Macron, Barnier et les députés « pomponettes »
LE QUARTIER LIBRE DE SERGE RAFFY. En plein débat budgétaire, les députés du « socle commun », censés soutenir le gouvernement, ont déserté les bancs de l’Assemblée. Avec l’assentiment du président ?
Non, vous ne rêvez pas. C'est ici, en France, dans la plus haute instance de la représentation nationale que nous assistons à un spectacle déconcertant, pour ne pas dire affligeant.
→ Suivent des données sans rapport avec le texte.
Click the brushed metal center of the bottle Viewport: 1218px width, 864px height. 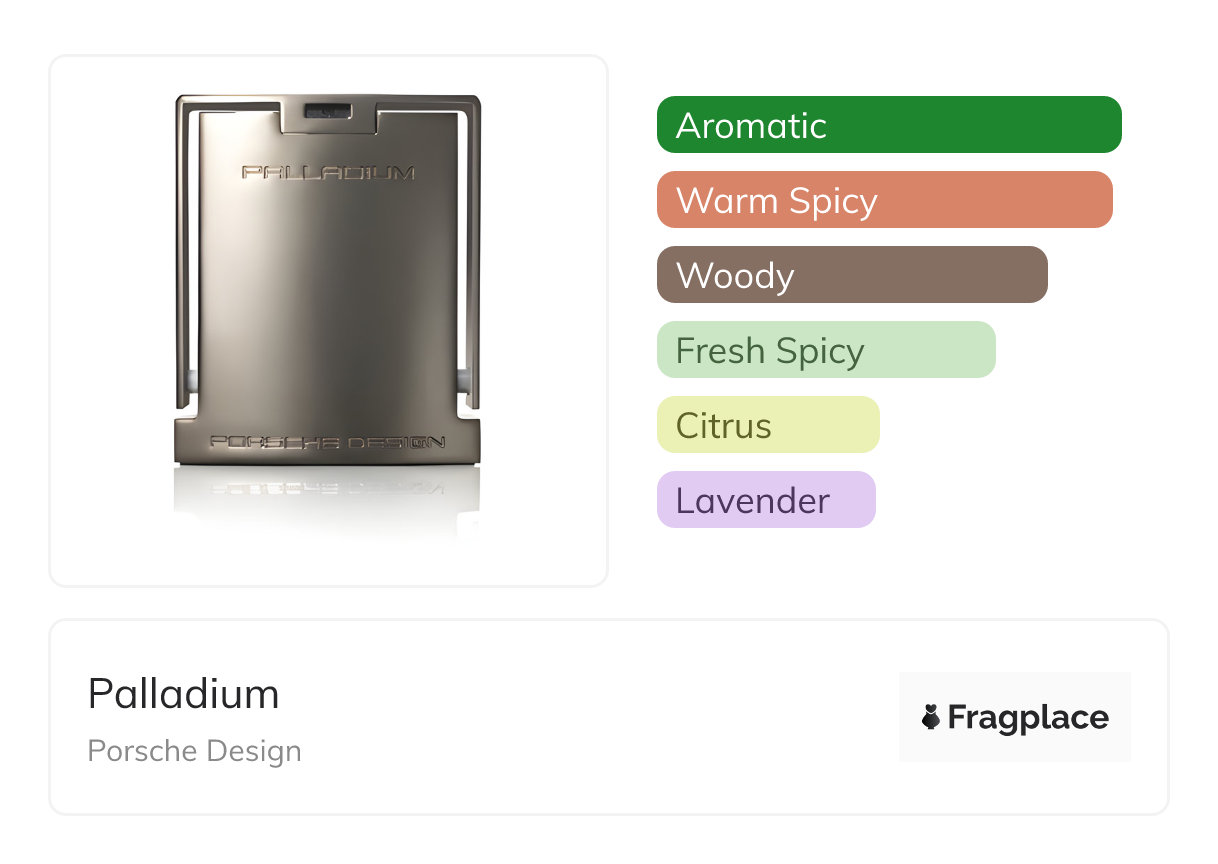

Alors que le pays est au bord du gouffre, que l'Europe nous attend au coin du bois pour nous faire payer notre dette publique colossale, que les agences de notation sont à deux doigts de nous déclasser, à l'Assemblée nationale, en plein débat sur le projet de loi de finances 2025, nos députés ont pris la poudre d'escampette.
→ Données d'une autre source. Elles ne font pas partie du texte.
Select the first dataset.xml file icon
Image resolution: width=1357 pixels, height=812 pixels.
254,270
Volatilisés. Disparus. Aux abonnés absents. Ils ont fait l'école buissonnière avec une inconscience folle, tels des garnements qui avaient autre chose à faire que de discuter du budget proposé par Michel Barnier et son équipe. Nos députés ? Pas tous. Ceux de la coalition qu'on appelle le « socle commun » – Renaissance, LR, MoDem, Horizons –, des élus censés soutenir le gouvernement de cohabitation qu'Emmanuel Macron a validé du bout des lèvres après le désastre de la dissolution.
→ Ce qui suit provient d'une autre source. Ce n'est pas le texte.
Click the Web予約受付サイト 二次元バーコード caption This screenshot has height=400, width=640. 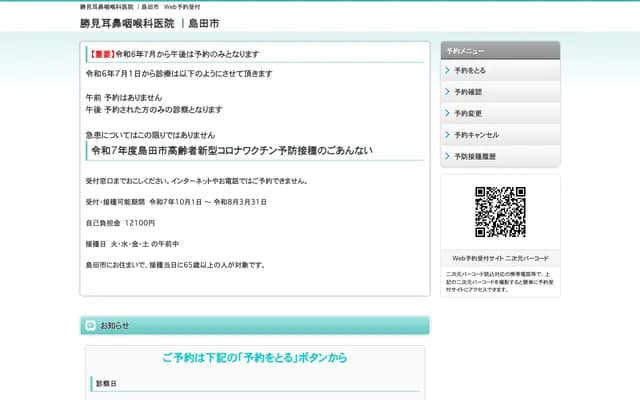tap(500, 257)
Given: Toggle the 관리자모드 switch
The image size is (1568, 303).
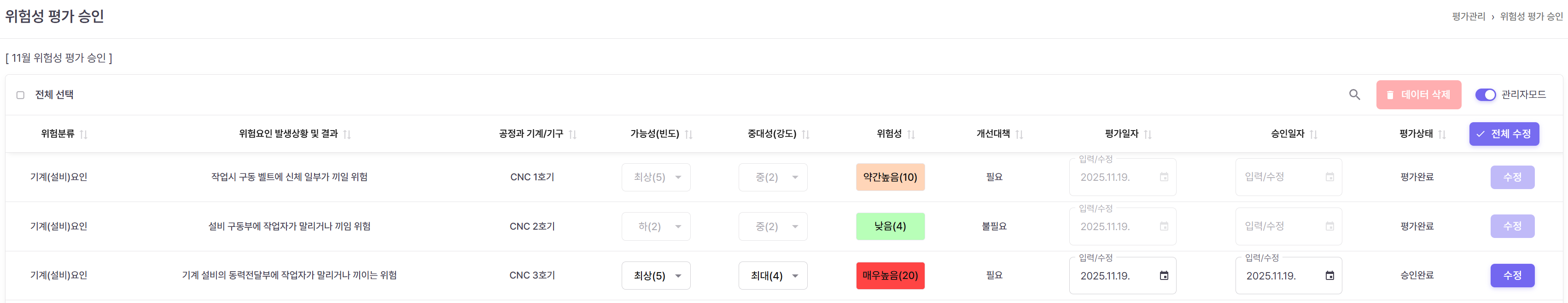Looking at the screenshot, I should (1485, 95).
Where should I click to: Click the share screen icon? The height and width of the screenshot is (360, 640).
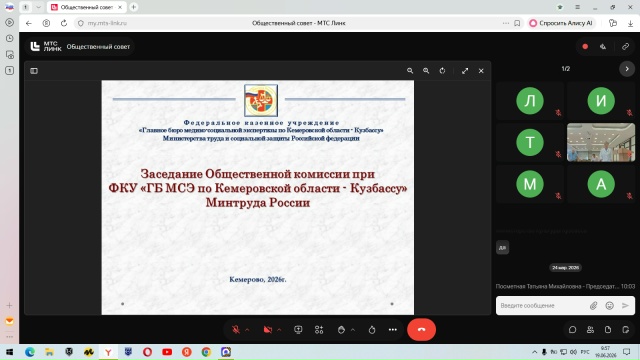298,329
On les supposerait combatifs, ardents à tenter de sauver les meubles, pugnaces à éviter de montrer une image désastreuse du pays. Or, près de quatre députés sur cinq de ces formations – le MoDem étant moins touché par cette vague de fuyards – ont préféré faire le mur. Ils ont laissé le champ libre au Rassemblement national et à La France insoumise pour mener la danse parlementaire, voter amendement sur amendement, et apparaître ainsi comme les garants du débat démocratique. Incroyable ! Les extrêmes en stabulation libre au Palais-Bourbon. Du rarement vu.
Simulacre de débat
Comment a-t-on pu en arriver à une telle situation de guerre picrocholine ? Comment des pseudos alliés ont-ils pu tourner le dos à celui qu'ils doivent aider sous peine de le jeter dans un précipice ? Là, deux versions s'opposent. La première : celle d'un président de la République à la manœuvre, un brin pervers, tentant d'affaiblir un Premier ministre hostile, appelant, en sous-main, ses dernières troupes, encore valides, à boycotter le scrutin sur le budget, histoire de fragiliser l'importun de Matignon jusqu'à la corde.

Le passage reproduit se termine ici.